■ Problem to solve: The data below is to be set down again exactly as written.

(Saved data entries)
━━━━━━━━━━━━━━━━━━━━━━━━━━━━━━

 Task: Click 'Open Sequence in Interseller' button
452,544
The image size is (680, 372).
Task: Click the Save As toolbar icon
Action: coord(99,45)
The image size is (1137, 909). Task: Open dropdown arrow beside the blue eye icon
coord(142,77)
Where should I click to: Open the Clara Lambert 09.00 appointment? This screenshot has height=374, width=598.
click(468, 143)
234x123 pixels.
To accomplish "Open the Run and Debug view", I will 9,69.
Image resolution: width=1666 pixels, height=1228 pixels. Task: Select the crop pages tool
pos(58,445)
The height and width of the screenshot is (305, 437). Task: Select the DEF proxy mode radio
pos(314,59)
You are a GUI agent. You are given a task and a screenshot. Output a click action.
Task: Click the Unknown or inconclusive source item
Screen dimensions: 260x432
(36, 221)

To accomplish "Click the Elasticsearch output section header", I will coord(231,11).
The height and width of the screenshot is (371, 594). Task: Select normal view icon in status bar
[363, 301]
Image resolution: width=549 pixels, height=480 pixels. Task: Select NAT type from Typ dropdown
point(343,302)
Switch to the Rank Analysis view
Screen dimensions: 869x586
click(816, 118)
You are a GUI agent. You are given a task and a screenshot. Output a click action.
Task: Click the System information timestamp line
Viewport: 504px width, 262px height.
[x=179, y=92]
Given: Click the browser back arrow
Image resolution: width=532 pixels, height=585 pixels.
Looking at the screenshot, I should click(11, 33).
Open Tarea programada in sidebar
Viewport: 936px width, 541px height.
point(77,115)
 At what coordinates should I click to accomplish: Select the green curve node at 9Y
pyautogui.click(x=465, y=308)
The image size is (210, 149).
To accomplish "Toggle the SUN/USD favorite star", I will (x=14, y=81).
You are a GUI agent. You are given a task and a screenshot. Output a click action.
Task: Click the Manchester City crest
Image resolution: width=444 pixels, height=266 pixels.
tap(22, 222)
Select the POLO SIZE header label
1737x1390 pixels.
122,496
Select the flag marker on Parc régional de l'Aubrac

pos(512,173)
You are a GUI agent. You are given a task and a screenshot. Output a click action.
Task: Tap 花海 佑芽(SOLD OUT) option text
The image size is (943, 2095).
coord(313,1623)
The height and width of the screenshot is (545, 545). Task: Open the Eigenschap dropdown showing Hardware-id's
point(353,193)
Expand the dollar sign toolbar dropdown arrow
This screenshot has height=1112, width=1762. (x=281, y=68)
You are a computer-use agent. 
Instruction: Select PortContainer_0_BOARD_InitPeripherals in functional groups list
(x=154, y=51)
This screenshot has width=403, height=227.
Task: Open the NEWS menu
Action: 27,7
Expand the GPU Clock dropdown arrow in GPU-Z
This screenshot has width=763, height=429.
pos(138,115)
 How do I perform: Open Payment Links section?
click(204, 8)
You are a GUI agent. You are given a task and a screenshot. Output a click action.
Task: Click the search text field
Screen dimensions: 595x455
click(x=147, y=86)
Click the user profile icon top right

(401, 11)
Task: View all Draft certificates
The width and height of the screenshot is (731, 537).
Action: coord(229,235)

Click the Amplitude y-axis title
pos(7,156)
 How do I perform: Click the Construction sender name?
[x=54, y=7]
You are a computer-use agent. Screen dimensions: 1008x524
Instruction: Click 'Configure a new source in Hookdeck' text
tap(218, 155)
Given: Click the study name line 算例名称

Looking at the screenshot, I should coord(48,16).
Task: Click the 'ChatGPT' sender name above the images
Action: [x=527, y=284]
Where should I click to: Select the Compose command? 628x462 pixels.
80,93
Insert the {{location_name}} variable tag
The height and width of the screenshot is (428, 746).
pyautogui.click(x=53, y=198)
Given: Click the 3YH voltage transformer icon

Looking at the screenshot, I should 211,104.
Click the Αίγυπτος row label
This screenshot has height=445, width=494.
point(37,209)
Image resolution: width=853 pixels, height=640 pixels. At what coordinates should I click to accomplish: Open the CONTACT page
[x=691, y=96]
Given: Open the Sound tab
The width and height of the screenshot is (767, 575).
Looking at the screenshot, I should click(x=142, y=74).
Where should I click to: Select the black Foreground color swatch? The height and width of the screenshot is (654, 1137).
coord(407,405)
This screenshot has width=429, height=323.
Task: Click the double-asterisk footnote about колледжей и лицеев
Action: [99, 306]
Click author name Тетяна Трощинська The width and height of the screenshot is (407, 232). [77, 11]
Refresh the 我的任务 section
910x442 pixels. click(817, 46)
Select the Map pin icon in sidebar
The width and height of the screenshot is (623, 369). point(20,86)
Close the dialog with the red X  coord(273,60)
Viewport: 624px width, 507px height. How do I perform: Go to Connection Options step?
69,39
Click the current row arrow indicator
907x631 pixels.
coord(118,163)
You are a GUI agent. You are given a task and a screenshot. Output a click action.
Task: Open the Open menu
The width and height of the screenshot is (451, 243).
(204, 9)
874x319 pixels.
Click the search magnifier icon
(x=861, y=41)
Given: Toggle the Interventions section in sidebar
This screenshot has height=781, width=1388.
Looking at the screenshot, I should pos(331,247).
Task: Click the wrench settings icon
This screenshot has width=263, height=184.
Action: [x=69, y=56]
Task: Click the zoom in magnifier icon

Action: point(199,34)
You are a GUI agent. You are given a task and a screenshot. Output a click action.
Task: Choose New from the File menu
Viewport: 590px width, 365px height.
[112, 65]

━━━━━━━━━━━━━━━━━━━━━━━━━━━━━━

■ Answer below:
 Task: Click 'Open Sequence in Interseller' button
452,544
The image size is (680, 372).
Task: Click the Save As toolbar icon
Action: coord(99,45)
The image size is (1137, 909). Task: Open dropdown arrow beside the blue eye icon
coord(142,77)
Where should I click to: Open the Clara Lambert 09.00 appointment? This screenshot has height=374, width=598.
click(468, 143)
234x123 pixels.
To accomplish "Open the Run and Debug view", I will 9,69.
Image resolution: width=1666 pixels, height=1228 pixels. Task: Select the crop pages tool
pos(58,445)
The height and width of the screenshot is (305, 437). Task: Select the DEF proxy mode radio
pos(314,59)
You are a GUI agent. You are given a task and a screenshot. Output a click action.
Task: Click the Unknown or inconclusive source item
Screen dimensions: 260x432
(36, 221)

To accomplish "Click the Elasticsearch output section header", I will coord(231,11).
The height and width of the screenshot is (371, 594). Task: Select normal view icon in status bar
[363, 301]
Image resolution: width=549 pixels, height=480 pixels. Task: Select NAT type from Typ dropdown
point(343,302)
Switch to the Rank Analysis view
Screen dimensions: 869x586
click(816, 118)
You are a GUI agent. You are given a task and a screenshot. Output a click action.
Task: Click the System information timestamp line
Viewport: 504px width, 262px height.
[x=179, y=92]
Given: Click the browser back arrow
Image resolution: width=532 pixels, height=585 pixels.
Looking at the screenshot, I should click(11, 33).
Open Tarea programada in sidebar
Viewport: 936px width, 541px height.
point(77,115)
 At what coordinates should I click to accomplish: Select the green curve node at 9Y
pyautogui.click(x=465, y=308)
The image size is (210, 149).
To accomplish "Toggle the SUN/USD favorite star", I will (x=14, y=81).
You are a GUI agent. You are given a task and a screenshot. Output a click action.
Task: Click the Manchester City crest
Image resolution: width=444 pixels, height=266 pixels.
tap(22, 222)
Select the POLO SIZE header label
1737x1390 pixels.
122,496
Select the flag marker on Parc régional de l'Aubrac

pos(512,173)
You are a GUI agent. You are given a task and a screenshot. Output a click action.
Task: Tap 花海 佑芽(SOLD OUT) option text
The image size is (943, 2095).
coord(313,1623)
The height and width of the screenshot is (545, 545). Task: Open the Eigenschap dropdown showing Hardware-id's
point(353,193)
Expand the dollar sign toolbar dropdown arrow
This screenshot has height=1112, width=1762. (x=281, y=68)
You are a computer-use agent. 
Instruction: Select PortContainer_0_BOARD_InitPeripherals in functional groups list
(x=154, y=51)
This screenshot has width=403, height=227.
Task: Open the NEWS menu
Action: 27,7
Expand the GPU Clock dropdown arrow in GPU-Z
This screenshot has width=763, height=429.
pos(138,115)
 How do I perform: Open Payment Links section?
click(204, 8)
You are a GUI agent. You are given a task and a screenshot. Output a click action.
Task: Click the search text field
Screen dimensions: 595x455
click(x=147, y=86)
Click the user profile icon top right

(401, 11)
Task: View all Draft certificates
The width and height of the screenshot is (731, 537).
Action: coord(229,235)

Click the Amplitude y-axis title
pos(7,156)
 How do I perform: Click the Construction sender name?
[x=54, y=7]
You are a computer-use agent. Screen dimensions: 1008x524
Instruction: Click 'Configure a new source in Hookdeck' text
tap(218, 155)
Given: Click the study name line 算例名称

Looking at the screenshot, I should coord(48,16).
Task: Click the 'ChatGPT' sender name above the images
Action: [x=527, y=284]
Where should I click to: Select the Compose command? 628x462 pixels.
80,93
Insert the {{location_name}} variable tag
The height and width of the screenshot is (428, 746).
pyautogui.click(x=53, y=198)
Given: Click the 3YH voltage transformer icon

Looking at the screenshot, I should 211,104.
Click the Αίγυπτος row label
This screenshot has height=445, width=494.
point(37,209)
Image resolution: width=853 pixels, height=640 pixels. At what coordinates should I click to accomplish: Open the CONTACT page
[x=691, y=96]
Given: Open the Sound tab
The width and height of the screenshot is (767, 575).
Looking at the screenshot, I should click(x=142, y=74).
Where should I click to: Select the black Foreground color swatch? The height and width of the screenshot is (654, 1137).
coord(407,405)
This screenshot has width=429, height=323.
Task: Click the double-asterisk footnote about колледжей и лицеев
Action: [99, 306]
Click author name Тетяна Трощинська The width and height of the screenshot is (407, 232). [77, 11]
Refresh the 我的任务 section
910x442 pixels. click(817, 46)
Select the Map pin icon in sidebar
The width and height of the screenshot is (623, 369). point(20,86)
Close the dialog with the red X  coord(273,60)
Viewport: 624px width, 507px height. How do I perform: Go to Connection Options step?
69,39
Click the current row arrow indicator
907x631 pixels.
coord(118,163)
You are a GUI agent. You are given a task and a screenshot. Output a click action.
Task: Open the Open menu
The width and height of the screenshot is (451, 243).
(204, 9)
874x319 pixels.
Click the search magnifier icon
(x=861, y=41)
Given: Toggle the Interventions section in sidebar
This screenshot has height=781, width=1388.
Looking at the screenshot, I should pos(331,247).
Task: Click the wrench settings icon
This screenshot has width=263, height=184.
Action: [x=69, y=56]
Task: Click the zoom in magnifier icon

Action: point(199,34)
You are a GUI agent. You are given a task and a screenshot. Output a click action.
Task: Choose New from the File menu
Viewport: 590px width, 365px height.
[112, 65]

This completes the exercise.